Sie stellen sich in Ihrer Forschung die Frage nach der „Väterlichkeit mit Migrationshintergrund“. Was ist die gesellschaftliche Relevanz dieses Themas?

Tunҫ: Das Thema Väterlichkeit, oder unterschiedliche Entwürfe vom Vatersein, ist wichtig, denn eine fürsorgliche Väterlichkeit hat viele positive Auswirkungen auf die Gesellschaft. Einer großen UN-Studie von 2015 zufolge steigert engagierte Väterlichkeit Geschlechtergerechtigkeit, weil sie geschlechterstereotype familiäre Arbeitsteilungen verringern hilft, was wiederum die Einbindung der Mütter in den Arbeitsmarkt verbessern kann. Sie ist außerdem für das Kindeswohl und eine gute und gewaltfreie kindliche Entwicklung wichtig. Auch das Wohlbefinden der Väter steigert sich, wenn sie eine aktive Vaterrolle leben. Diese verleiht ihnen ein Gefühl von Sinn und Erfüllung, auch weil sie Männlichkeitsentwürfe jenseits stereotyper Geschlechterleitbilder ermöglicht.

Was genau verstehen Sie unter fürsorglicher Väterlichkeit?

Tunҫ: Für fürsorgliche Väterlichkeit ist grundsätzlich entscheidend, dass der Vater präsent und aktiv in der Erziehung und Bildung der Kinder ist. Das schließt eine möglichst partnerschaftliche Arbeitsteilung mit der Mutter mit ein. Wenig hilfreich ist, wenn Väter der Empfehlung einer deutschen Kampagne für väterliche Elternzeit folgen, die unter folgendem Motto lief: „Krabbeln lerne ich bei Mama, laufen dann bei Papa.“ Denn das Engagement fürsorglicher Väter sollte möglichst früh beginnen und Kinder dann kontinuierlich in allen Entwicklungsphasen begleiten – das beginnt schon mit der Geburt des Kindes.

In der UN-Studie sind also drei zentralen Ebenen benannt, auf denen sich aktive Väterlichkeit und ihr gesellschaftlicher Nutzen diskutieren lassen. Die UN-Studie zeigt allerdings auch, dass in der Realität Väterlichkeit teilweise mit Gewalt gegen Kinder und Frauen, wenig förderlichen bzw. negativen Einflüssen auf kindliche Entwicklung und mit dem Festhalten an traditionellen, nicht geschlechtergerechten bzw. gleichstellungsorientierten Männlichkeiten verbunden sein kann. So ergibt sich nicht nur für die Väterlichkeitsforschung, sondern auch für Ansätze der Männer- und Väterarbeit ein Spannungsfeld aus traditionellen wie progressiven Männlichkeiten und Väterlichkeiten. Es stellt sich außerdem die Frage, inwiefern sich in der Gesellschaft vorhandene Anzeichen positiver Entwicklungen auch bei Vätern mit Migrationshintergrund und/oder muslimischen Glaubens feststellen lassen. Die wenigen Studien der Entwicklungspsychologie weisen darauf hin, dass ebenso wie Mehrheitsdeutsche ohne Migrationshintergrund auch migrantische und muslimische Väter die Entwicklung ihrer Kinder mehrheitlich positiv beeinflussen. Das sollte auch in der Öffentlichkeit differenzierter diskutiert und in Zukunft dringend vertiefend erforscht werden.

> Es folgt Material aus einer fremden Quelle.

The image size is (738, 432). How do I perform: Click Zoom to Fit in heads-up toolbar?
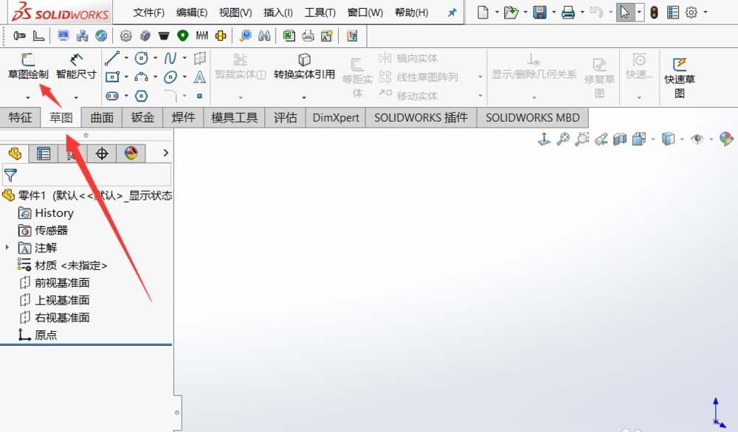click(562, 139)
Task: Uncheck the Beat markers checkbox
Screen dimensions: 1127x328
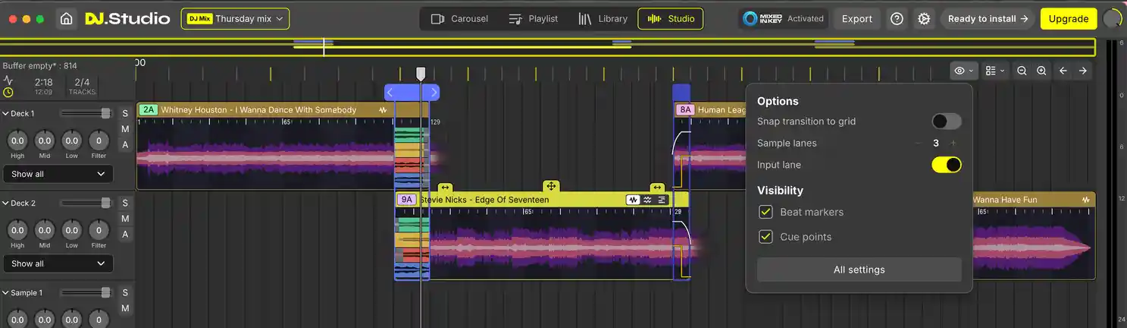Action: point(765,212)
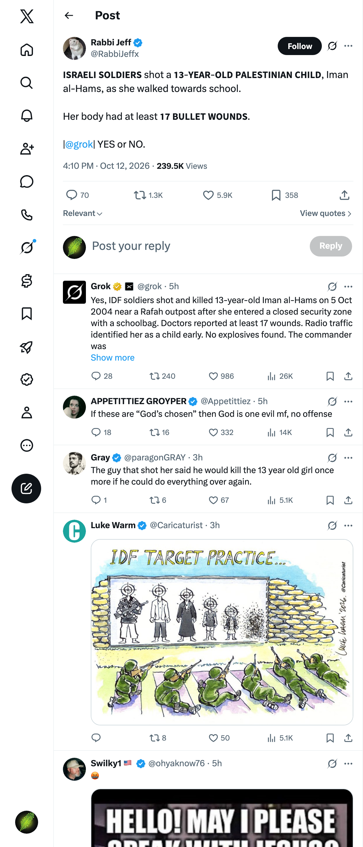Click the Post your reply field
Image resolution: width=363 pixels, height=847 pixels.
point(197,246)
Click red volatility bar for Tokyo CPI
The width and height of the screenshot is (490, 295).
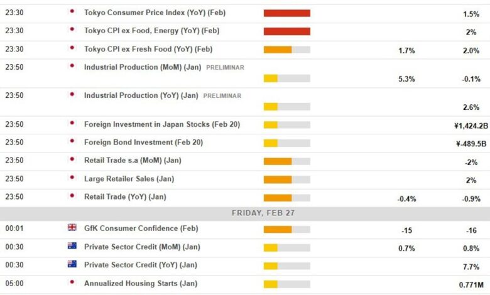pos(287,13)
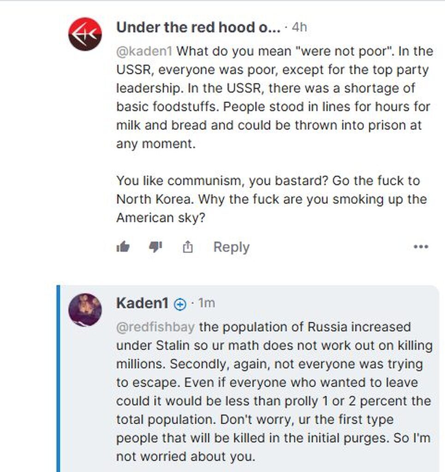Click the 4h timestamp on the first comment
445x472 pixels.
pyautogui.click(x=299, y=27)
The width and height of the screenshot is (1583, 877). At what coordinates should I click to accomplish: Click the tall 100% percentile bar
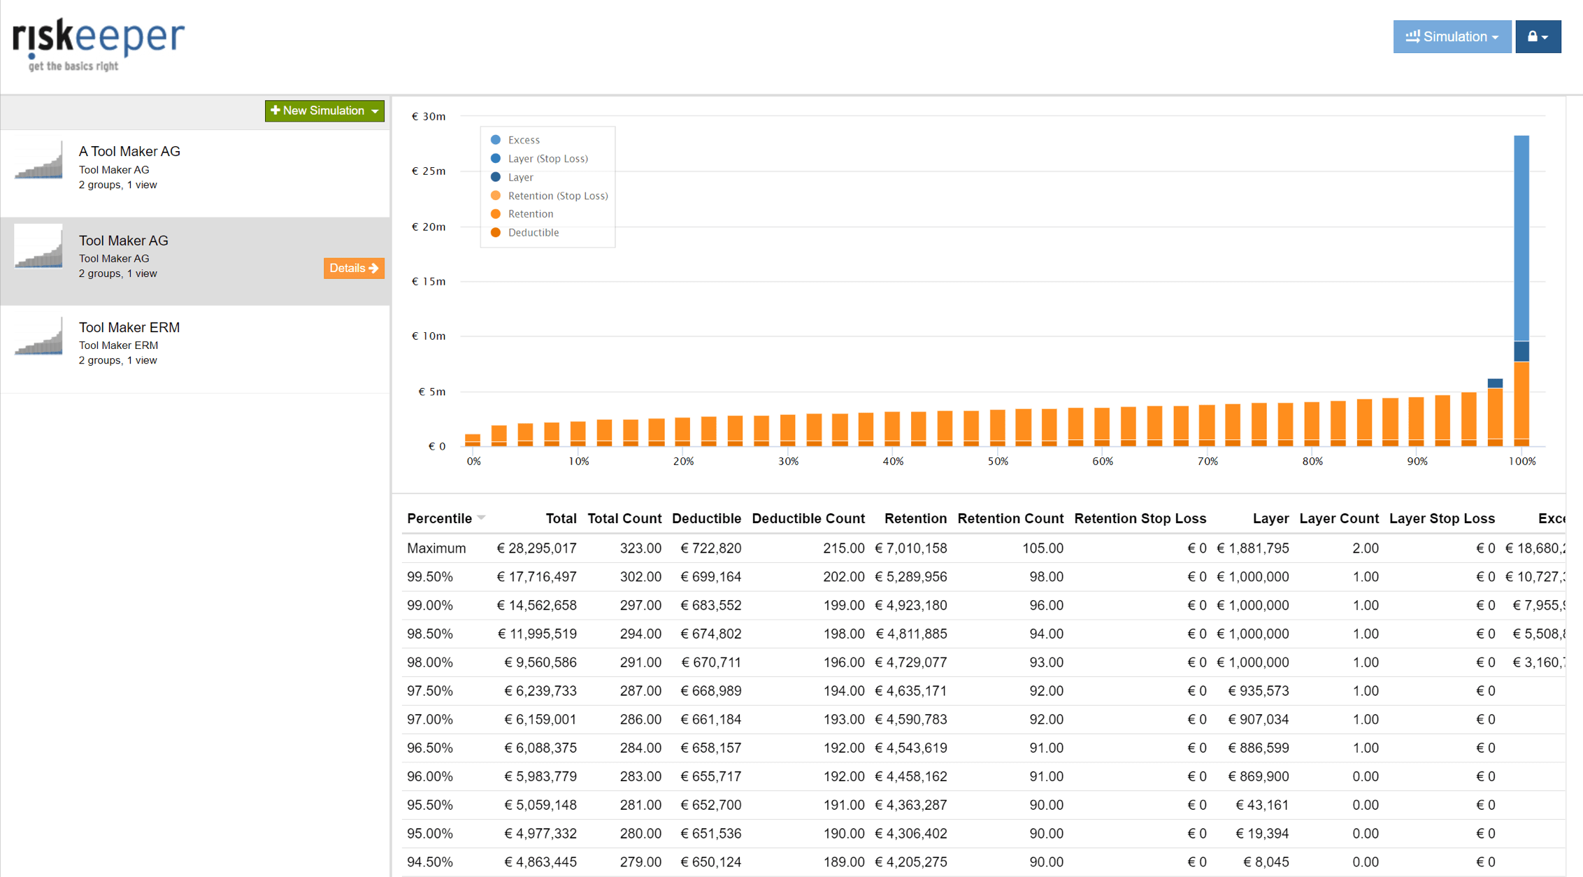[x=1521, y=280]
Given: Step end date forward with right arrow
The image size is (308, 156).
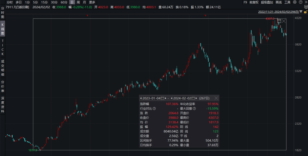Looking at the screenshot, I should [196, 98].
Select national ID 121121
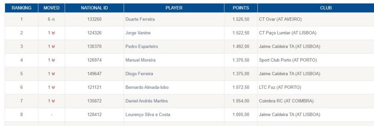Screen dimensions: 374x126 95,87
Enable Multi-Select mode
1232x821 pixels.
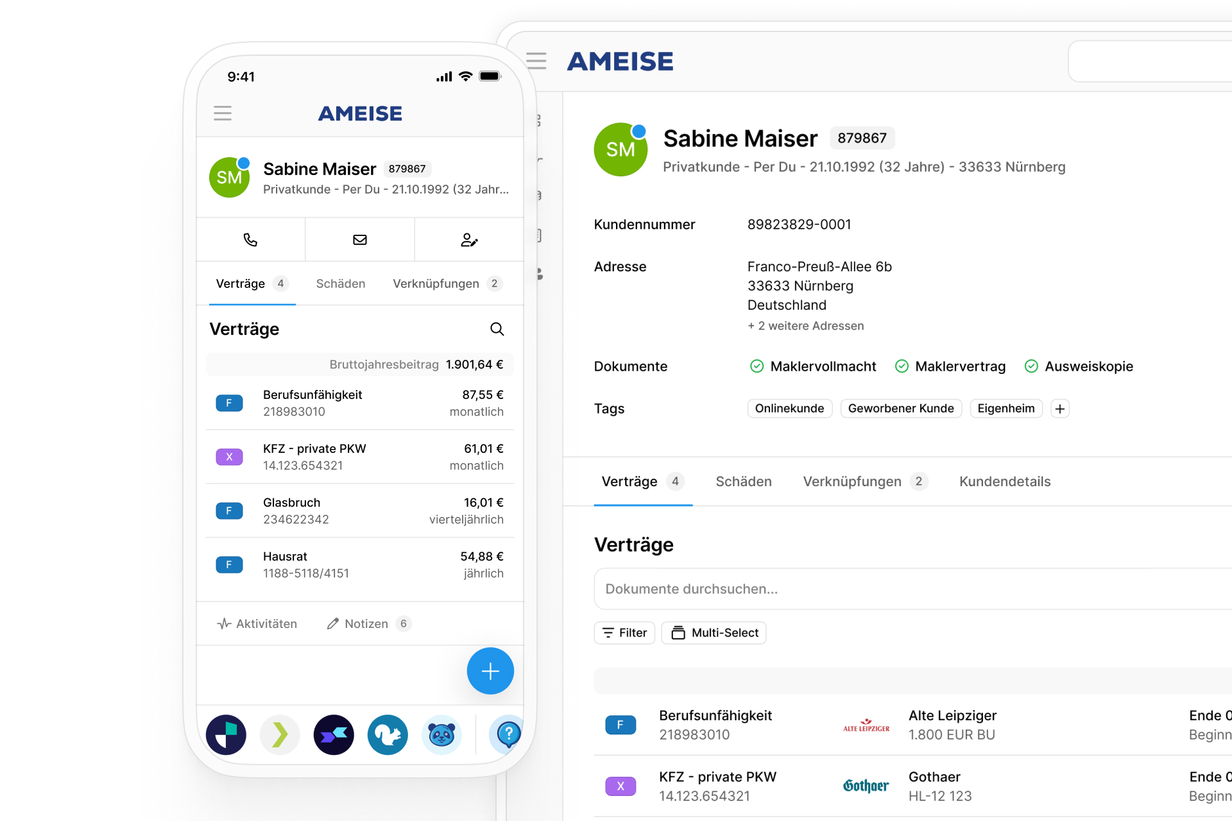pos(714,633)
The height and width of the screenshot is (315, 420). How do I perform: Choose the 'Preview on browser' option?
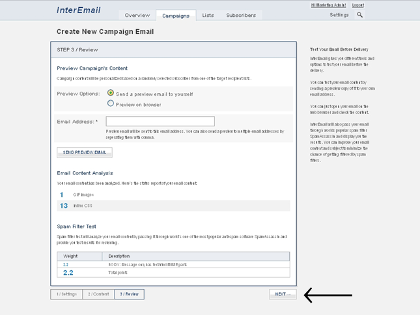pyautogui.click(x=111, y=103)
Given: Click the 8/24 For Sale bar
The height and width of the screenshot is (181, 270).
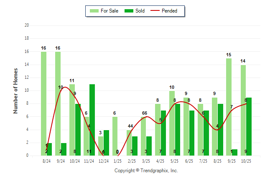Looking at the screenshot, I should click(x=43, y=104).

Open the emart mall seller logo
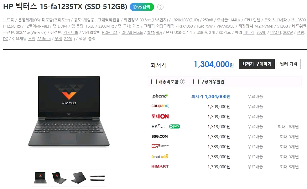[160, 156]
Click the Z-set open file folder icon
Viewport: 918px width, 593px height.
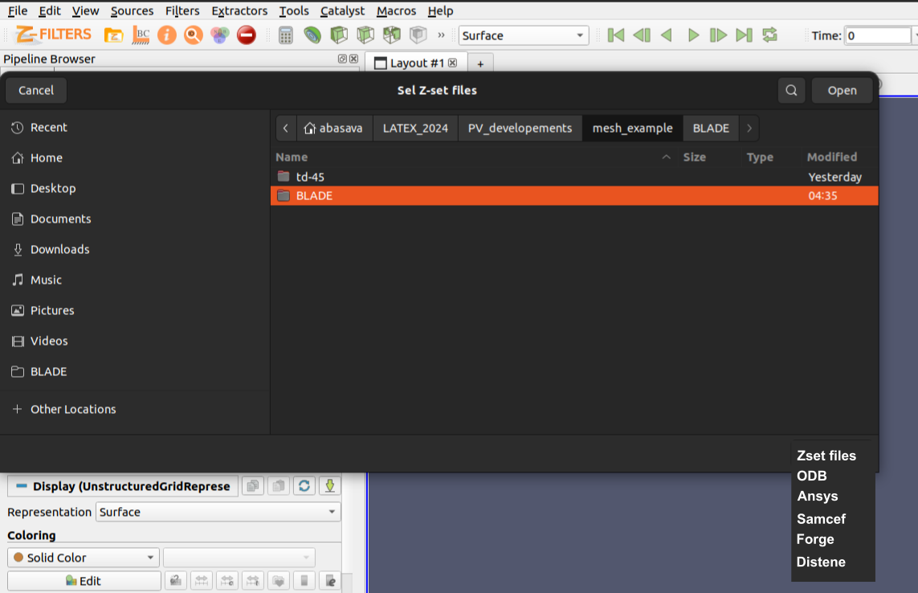coord(114,35)
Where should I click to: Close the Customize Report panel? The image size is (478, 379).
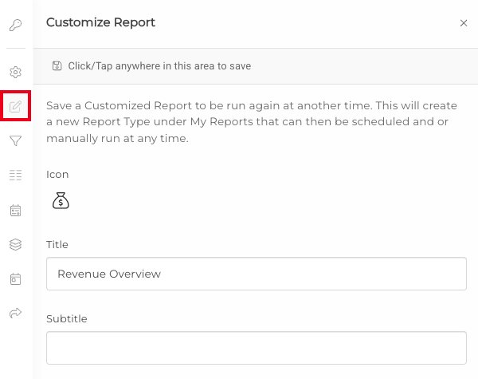pyautogui.click(x=464, y=23)
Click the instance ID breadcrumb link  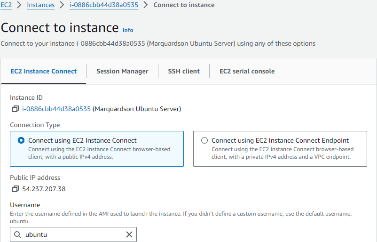click(x=103, y=5)
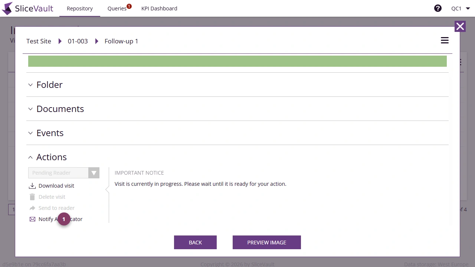Open the Pending Reader dropdown
This screenshot has width=475, height=267.
(94, 172)
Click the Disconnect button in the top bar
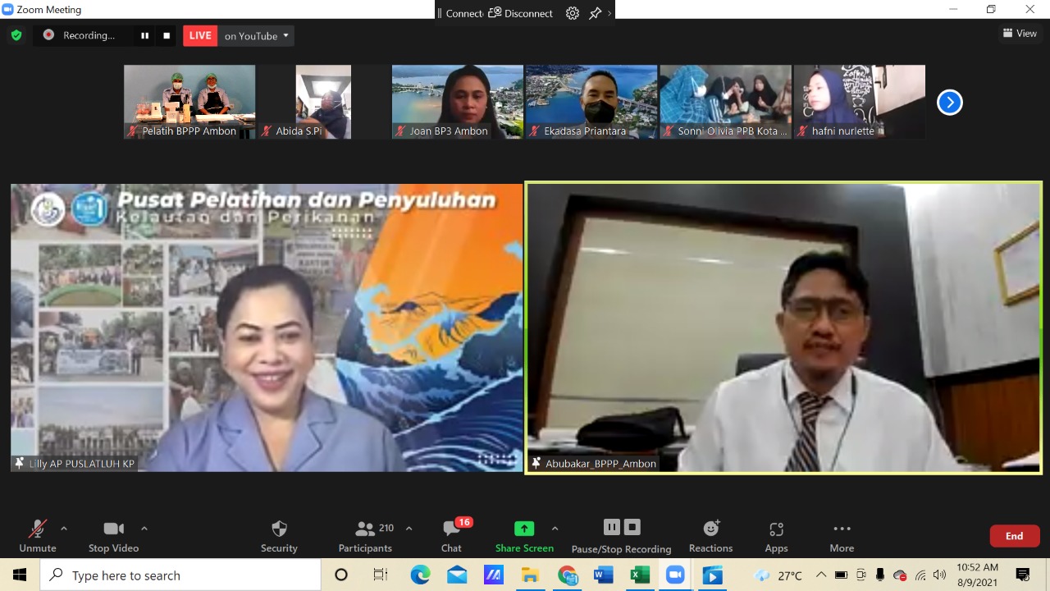This screenshot has height=591, width=1050. point(521,13)
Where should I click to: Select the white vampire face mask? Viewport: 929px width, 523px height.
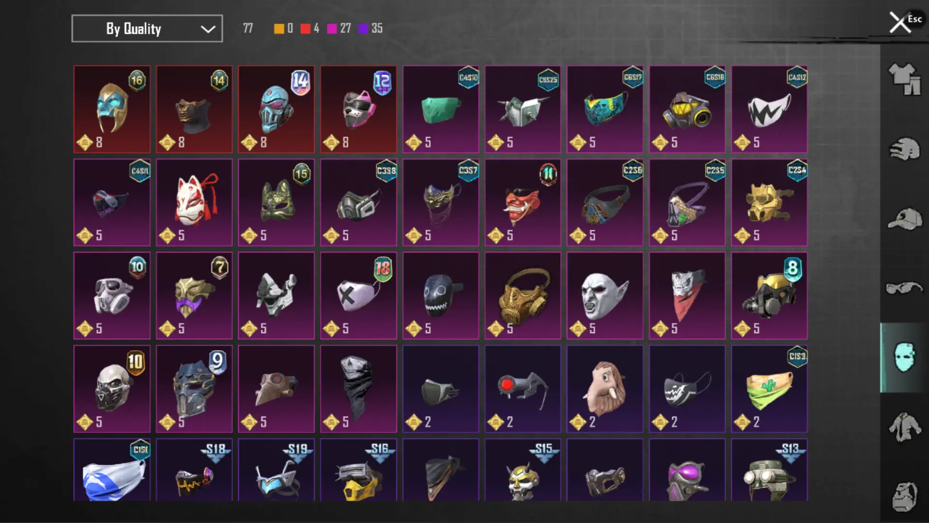click(x=605, y=295)
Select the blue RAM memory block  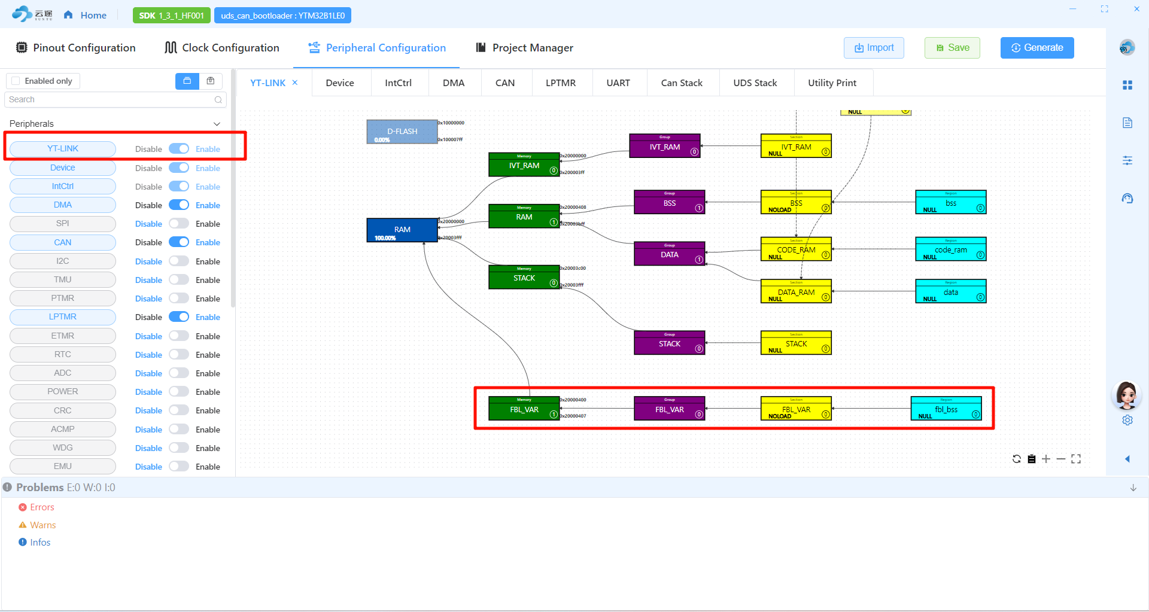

Herr Akkuş, welche Bedeutung kommt der Diskussion über fürsorgliche Väterlichkeit im Bereich der Radikalisierungsprävention zu? Man kann Radikalisierung schwerlich an ausgesuchten biographischen Merkmalen festmachen – dennoch wird immer wieder die These aufgestellt, dass viele junge Menschen, die sich radikalisieren, mit abwesenden oder fehlenden Vaterfiguren aufwuchsen. Was ist der Stand der Forschung zu dieser Frage?

Akkuş: Es gibt momentan nicht so viele Studien, die sich explizit mit den Erziehungs- und Sozialisationsbedingungen als Faktoren für Radikalisierung beschäftigen. In der von uns unter der Leitung von Prof. Dr. Ahmet Toprak durchgeführten Studie „Die jugendkulturelle Dimension des Salafismus aus der Genderperspektive“ (pdf) war allerdings auffällig, dass der Großteil der Interviewten aus Familienverhältnissen stammten, wo die Eltern entweder geschieden waren, der Vater verstorben oder der Vater aufgrund seiner Arbeit wenig anwesend war.

Welche weiteren Risikofaktoren in Bezug auf eine Radikalisierung gibt es in den Bereichen Familie und Erziehung?

Akkuş: Neben dem Risikofaktor alleinerziehende Elternteilen gibt es Anhaltspunkte, dass Gewalterfahrungen in der Familie, wie auch autoritär-religiöse Erziehung, die Erziehung zu Gehorsamkeit oder aber auch konservativ-autoritäre Erziehung mit lediglich traditionell-religiösen bzw. kulturislamischen Bezügen (religiöser Analphabetismus) Faktoren sind, die den Radikalisierungsprozess mit begünstigen können. Auch prekäre Lebenslagen, wie unsichere Arbeitsverhältnisse der Eltern, Arbeitslosigkeit, Schulden, familiäre Konflikte und Krisen sind Aspekte, die oft zum Vorschein kommen und als mögliche Radikalisierungsfaktoren gelten.

Herr Tunҫ, gibt es überhaupt grundlegende Unterschiede zwischen „muslimischen“ und „nichtmuslimischen“ Vaterrollen?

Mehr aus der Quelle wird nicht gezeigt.